When he was a baby he would eat anything (his favourite food for a while was butternut squash risotto or fish pie), but then we hit a bit of a fussy stage where his favourite food was pesto pasta (it had to be basil pesto though, the red pepper pesto wasn't good enough!) and everything else was refused.


However, we seem to be back on track (to a certain extent anyway!).

Here are my tips for dinnertime:

I now eat dinner with my son at 5pm (I used to sit with my son when he ate, but then ate my dinner with my hubby at 7.30/8pm when he got in from work and when kids were asleep).

We eat exactly the same meal.

I try not to watch my son as he eats. I chat away and eat my own food (discussing how yummy it is) and leave him to feed himself. Sometimes he needs help getting food onto his spoon or fork.

If he doesn't eat it, then I don't make a fuss. He won't starve. (When he was younger I'd have made him another meal but now I don't bother).

Sometimes he'll get a dessert (yoghurt, fruit or sometimes custard) and sometimes he doesn't. This isn't based on his behaviour or if he eats his main meal.

I've never used food as a bribe e.g. if you eat one more spoonful of peas you can have some ice cream

I've never referred to certain foods as treats or being special e.g. cake and biscuits. If he requests a biscuit, then within reason, he can have one. I don't make a big deal of it. When we go round the supermarket for our weekly shop, he's normally very excited to have a banana (I usually give him a snack as we go round in the trolley) - you would think it was the best meal he's ever had.

Vegetables are a different matter though, and the only vegetables he'll eat, at the moment, are when they're whizzed up in a soup.

I do keep presenting him with vegetables, and he will sometimes try them (he had a few spoonfuls of mashed potato the other day). I'm just hoping that if he keeps being given them, and he keeps seeing me eat them, that eventually he'll eat them too. He likes soft cheese & hummus, so I give him carrots and peppers to dip into them, in the hope that he'll get the taste for the vegetables eventually.

I think I'll start whizzing up some green veg to put into pasta with the pesto and see if he'll still eat it...

What are your tips for getting your little ones to eat dinner?

3 comments:

  1. King prawns! That is a good result. I am in complete agreement with you regarding not using food as a bribe. I don't do it either. Also agree about not making another meal if they don't eat it. I've stopped that too!
    My little one loves carrots and mushrooms but only in beef stew gravy (not so keen on the beef though) so I have started adding loads of these to the stew so it looks like a carrot and mushroom stew and then just shredding the beef so it's so small he can't see it. Then he'll eat it!

    ReplyDelete
  2. My son did used to eat lots of casseroles - beef, chicken & sausage - but I've just been lazy and not been organised enough to make them.

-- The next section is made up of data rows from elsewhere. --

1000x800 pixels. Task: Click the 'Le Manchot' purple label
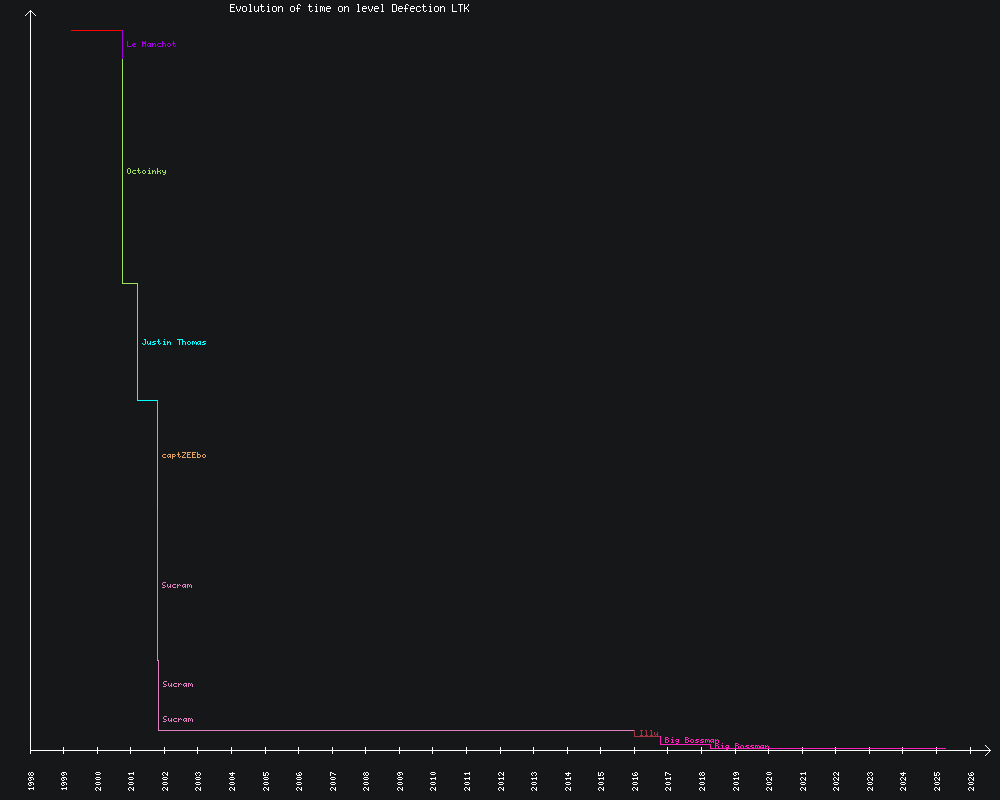click(x=151, y=45)
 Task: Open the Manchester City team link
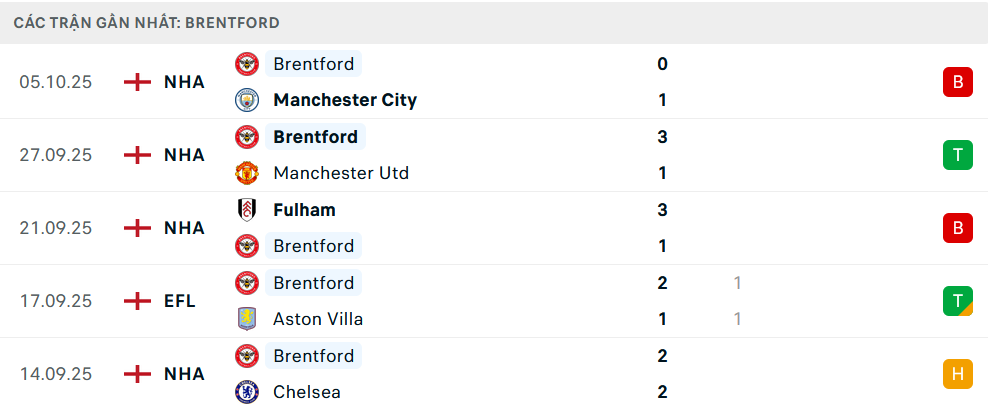coord(345,100)
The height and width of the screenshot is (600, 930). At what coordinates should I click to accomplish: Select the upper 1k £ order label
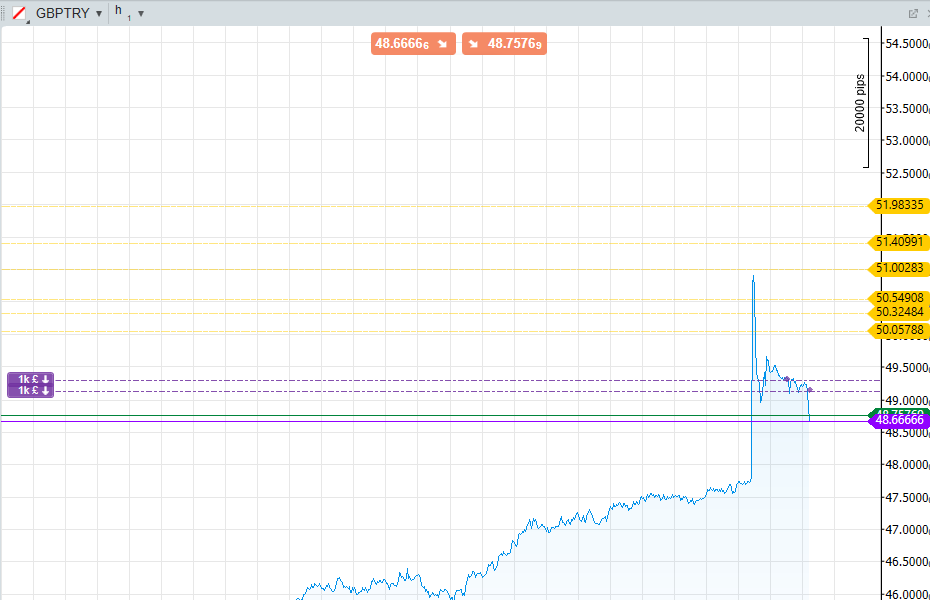coord(31,379)
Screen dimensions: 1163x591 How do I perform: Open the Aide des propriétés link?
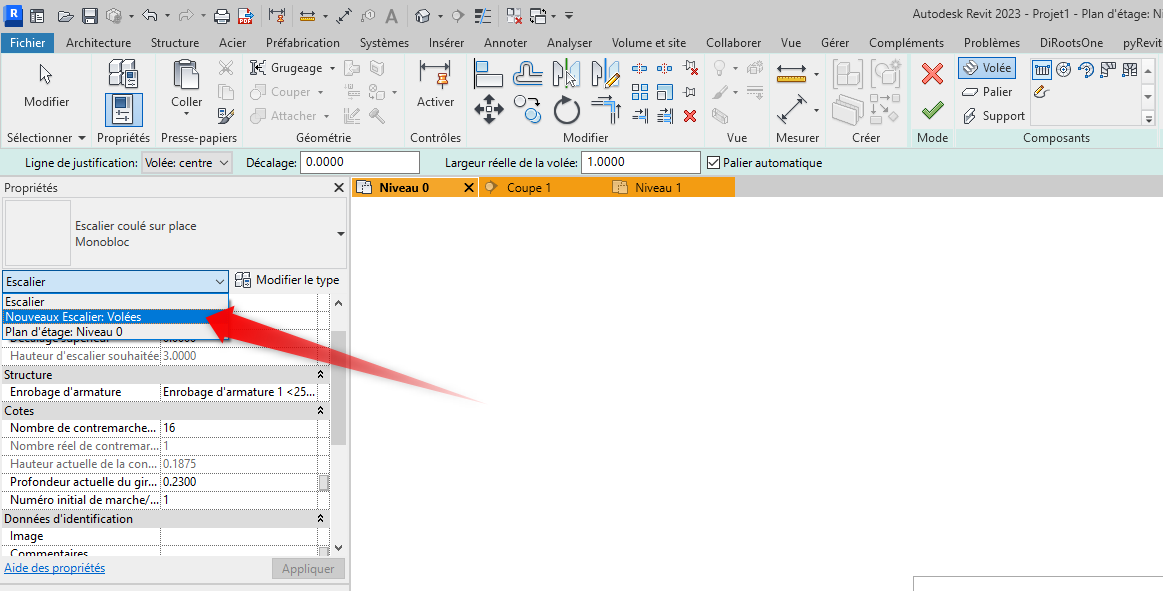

But with it being winter now I think I'll try and get into the habit of making big casseroles and might invest in a slow cooker. He had salmon for dinner tonight & loved it - no veg though!

    ReplyDelete
  3. My eldest son has always eaten anything and everything, he was like a little bird to wean, loves all fruit and veg and still does at 7 (when he was 3 I had his brother and was v poorly, and in the supermarket he decided to throw a strop over wanting a banana as we went round, the place only did weigh your own, no pre-bagged at the time and the queues were massive. I told him he could go with his Aunty S who was with me as I wasn't realy well enough to do much alone and choose a bag of crisps and he had a full on meltdown in the fruit and veg isle over not wanting crisps, he wanted a banana! A staff member arrived and gave him the said banana free!).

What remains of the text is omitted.